• _Requirement_:
Set out exactly every line of the entries below, starting at the line that holds "You are a computer-use agent. The" and stopping after the line that holds "agent. This screenshot has height=819, width=1456.".

• _Given data_:
#####

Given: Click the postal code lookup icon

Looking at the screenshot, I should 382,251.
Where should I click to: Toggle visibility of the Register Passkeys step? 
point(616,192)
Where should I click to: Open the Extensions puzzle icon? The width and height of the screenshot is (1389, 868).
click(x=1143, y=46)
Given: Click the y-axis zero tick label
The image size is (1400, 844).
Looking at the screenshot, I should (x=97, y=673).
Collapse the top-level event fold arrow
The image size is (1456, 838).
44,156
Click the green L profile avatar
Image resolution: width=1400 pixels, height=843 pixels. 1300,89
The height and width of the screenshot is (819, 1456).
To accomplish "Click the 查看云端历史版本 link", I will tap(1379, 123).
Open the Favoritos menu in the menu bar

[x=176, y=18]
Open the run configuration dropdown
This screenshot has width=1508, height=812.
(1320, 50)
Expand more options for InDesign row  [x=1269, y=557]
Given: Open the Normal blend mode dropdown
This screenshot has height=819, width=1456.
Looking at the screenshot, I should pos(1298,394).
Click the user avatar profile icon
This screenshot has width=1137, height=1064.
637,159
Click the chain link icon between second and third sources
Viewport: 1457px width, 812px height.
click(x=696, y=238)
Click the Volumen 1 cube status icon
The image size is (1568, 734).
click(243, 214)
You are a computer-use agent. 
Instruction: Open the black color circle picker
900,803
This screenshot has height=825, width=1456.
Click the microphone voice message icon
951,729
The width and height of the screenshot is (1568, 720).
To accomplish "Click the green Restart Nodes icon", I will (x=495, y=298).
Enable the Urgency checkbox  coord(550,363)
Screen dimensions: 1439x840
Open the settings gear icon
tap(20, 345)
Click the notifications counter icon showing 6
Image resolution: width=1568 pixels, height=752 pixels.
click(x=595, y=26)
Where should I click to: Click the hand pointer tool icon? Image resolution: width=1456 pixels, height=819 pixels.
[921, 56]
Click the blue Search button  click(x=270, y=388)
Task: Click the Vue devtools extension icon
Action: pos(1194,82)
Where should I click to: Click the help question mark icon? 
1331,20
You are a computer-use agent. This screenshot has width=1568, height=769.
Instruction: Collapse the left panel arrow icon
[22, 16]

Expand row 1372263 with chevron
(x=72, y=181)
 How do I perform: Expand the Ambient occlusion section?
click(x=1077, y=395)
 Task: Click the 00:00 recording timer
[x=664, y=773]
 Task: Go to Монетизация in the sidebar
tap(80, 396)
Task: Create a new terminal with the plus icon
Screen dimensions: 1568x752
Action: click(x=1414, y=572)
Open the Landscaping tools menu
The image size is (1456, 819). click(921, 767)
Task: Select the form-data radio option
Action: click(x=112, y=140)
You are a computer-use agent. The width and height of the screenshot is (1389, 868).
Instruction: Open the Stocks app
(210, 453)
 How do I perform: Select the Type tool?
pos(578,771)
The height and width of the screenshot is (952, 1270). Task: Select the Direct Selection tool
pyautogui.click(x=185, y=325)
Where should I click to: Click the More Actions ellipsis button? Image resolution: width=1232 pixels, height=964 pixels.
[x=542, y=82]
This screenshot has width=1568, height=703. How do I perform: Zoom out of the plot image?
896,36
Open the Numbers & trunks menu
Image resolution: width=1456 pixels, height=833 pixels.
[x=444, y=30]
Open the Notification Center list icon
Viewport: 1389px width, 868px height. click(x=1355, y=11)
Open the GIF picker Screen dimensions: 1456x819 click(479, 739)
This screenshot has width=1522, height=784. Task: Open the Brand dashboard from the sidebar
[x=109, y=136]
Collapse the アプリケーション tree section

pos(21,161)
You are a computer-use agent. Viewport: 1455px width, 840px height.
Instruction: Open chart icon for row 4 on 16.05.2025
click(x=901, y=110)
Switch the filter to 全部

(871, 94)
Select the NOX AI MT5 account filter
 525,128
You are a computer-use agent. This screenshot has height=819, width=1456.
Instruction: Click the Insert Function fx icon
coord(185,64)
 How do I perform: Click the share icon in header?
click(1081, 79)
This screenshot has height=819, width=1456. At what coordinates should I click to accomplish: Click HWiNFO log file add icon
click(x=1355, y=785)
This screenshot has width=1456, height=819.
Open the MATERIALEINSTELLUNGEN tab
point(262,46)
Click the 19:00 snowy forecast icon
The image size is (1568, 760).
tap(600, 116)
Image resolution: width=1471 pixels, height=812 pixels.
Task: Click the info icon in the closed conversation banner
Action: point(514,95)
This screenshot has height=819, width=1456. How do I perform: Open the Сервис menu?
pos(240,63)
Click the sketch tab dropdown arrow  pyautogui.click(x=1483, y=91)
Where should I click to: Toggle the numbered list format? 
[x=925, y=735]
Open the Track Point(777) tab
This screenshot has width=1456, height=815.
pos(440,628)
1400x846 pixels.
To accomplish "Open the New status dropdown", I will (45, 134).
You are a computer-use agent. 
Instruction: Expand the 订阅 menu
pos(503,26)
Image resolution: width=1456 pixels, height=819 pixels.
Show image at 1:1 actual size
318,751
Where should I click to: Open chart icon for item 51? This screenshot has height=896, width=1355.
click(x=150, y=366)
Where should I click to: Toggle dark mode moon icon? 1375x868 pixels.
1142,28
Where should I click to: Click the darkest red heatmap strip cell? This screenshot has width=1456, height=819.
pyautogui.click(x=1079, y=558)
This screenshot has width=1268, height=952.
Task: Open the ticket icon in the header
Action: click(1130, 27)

#####

• _Answer box_:
You are a computer-use agent. The width and height of the screenshot is (1389, 868).
Instruction: Open the Stocks app
(210, 453)
 How do I perform: Select the Type tool?
pos(578,771)
The height and width of the screenshot is (952, 1270). Task: Select the Direct Selection tool
pyautogui.click(x=185, y=325)
Where should I click to: Click the More Actions ellipsis button? Image resolution: width=1232 pixels, height=964 pixels.
[x=542, y=82]
This screenshot has width=1568, height=703. How do I perform: Zoom out of the plot image?
896,36
Open the Numbers & trunks menu
Image resolution: width=1456 pixels, height=833 pixels.
[x=444, y=30]
Open the Notification Center list icon
Viewport: 1389px width, 868px height. click(x=1355, y=11)
Open the GIF picker Screen dimensions: 1456x819 click(479, 739)
This screenshot has width=1522, height=784. Task: Open the Brand dashboard from the sidebar
[x=109, y=136]
Collapse the アプリケーション tree section

pos(21,161)
You are a computer-use agent. Viewport: 1455px width, 840px height.
Instruction: Open chart icon for row 4 on 16.05.2025
click(x=901, y=110)
Switch the filter to 全部

(871, 94)
Select the NOX AI MT5 account filter
 525,128
You are a computer-use agent. This screenshot has height=819, width=1456.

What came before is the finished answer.